I did talk about the Greek a lot, back in my ExCom entry for this section. JRP's Exegetical Commentary: John 10:22-28

There is a TON of narrative and thematic context going on here and nearby, including citational reference to Psalm 82.

My conclusion was:

[quote]
But if the Creator of all creatures comes Himself as Abraham’s descendant, to fulfill the covenant made between the visible and the invisible Jehovah (because Abraham was put to sleep rather than actually participating in the covenant), then all rational creatures are included in the covenant between YHWH the Father and YHWH the Son. There can be no spiritual pride, because there is no spiritual exclusivity: the elect, such as the nation of Israel, are chosen for the sake of blessing the non-elect, not for their own sakes, nor as the only people whom God has chosen to be saved from their sins into righteousness!

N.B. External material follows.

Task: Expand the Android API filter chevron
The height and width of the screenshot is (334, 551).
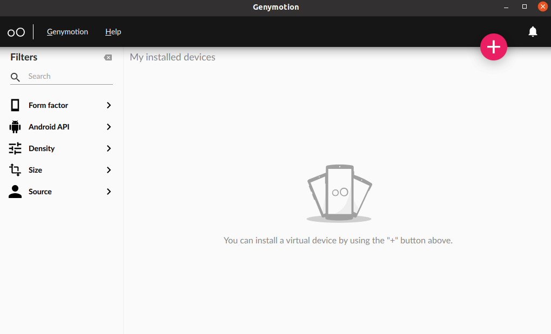Action: click(x=109, y=127)
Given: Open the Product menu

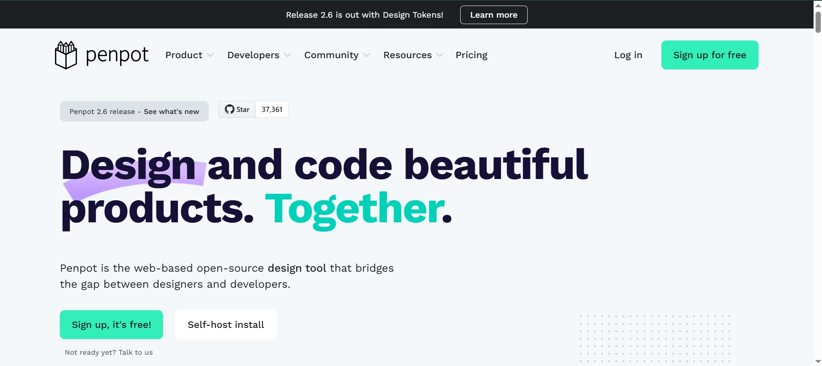Looking at the screenshot, I should point(184,55).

But those who insist on having spiritual pride – and so who from that position insist that only some people (like themselves) are being saved, while others have never been chosen by God to be brought to righteousness – must reject the blessings and eventual inclusion of the non-elect in order to keep their spiritual pride. They want to have only their own souls lifted up – not other people’s souls! They have no interest in going out from the flock to bring more people into being followers of the Good Shepherd. They want the flock to be as small and exclusive as possible, in order to promote their own self-importance – even if that would necessarily require that God shall be ultimately blasphemed, and that Justice Himself should either fail or never even intend to lead some doers of injustice to do justice at last in full and loving agreement with Justice Himself.

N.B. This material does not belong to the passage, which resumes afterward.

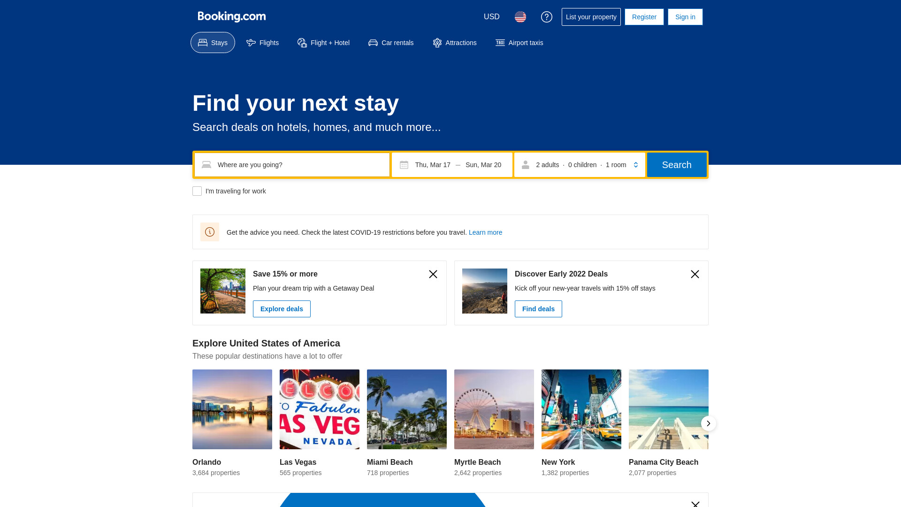Click the calendar icon in date field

The whole underlying referential context actually runs against the insistence that some people shall never be servants of God. Of course, what’s being morally judged here isn’t the mere idea that some people shall never be servants of God, which is only a question of fact – a mere mistake about that fact isn’t a sin, even though the mistake should and shall be corrected some day. But insisting that some people must always be sinners, for the sake of one’s own spiritual pride? That is definitely a sin, and in its own way it is the sin of Satan.

The Pharisaic Jews here want to be assured of their own salvation: they don’t want an ultimate scope of salvation, nor an ultimate assurance of other people’s salvation, to be true. As often happens in the Gospel accounts, Jesus judges against them with the assurance that other people will be saved, not at the moment talking about the assurance that they also will be saved from their sins – including being saved from the sin of insisting that God cannot or will not save other people from their sins! But if we, coming along afterward, insist that God cannot or will not save these Pharisees from their sins, too, then we are revealing ourselves to be like them, and under the same judgment, insofar as we do so from our own spiritual pride. [/quote]

By itself can it carry the sense of “regarding that”?

@davo can that word carry the sense of “pertaining to”? @jasonpratt

No not really… it is simply as I noted earlier that the Greek conjunction ὅτι hoti reads as — that, seeing that, for, for that, because or since.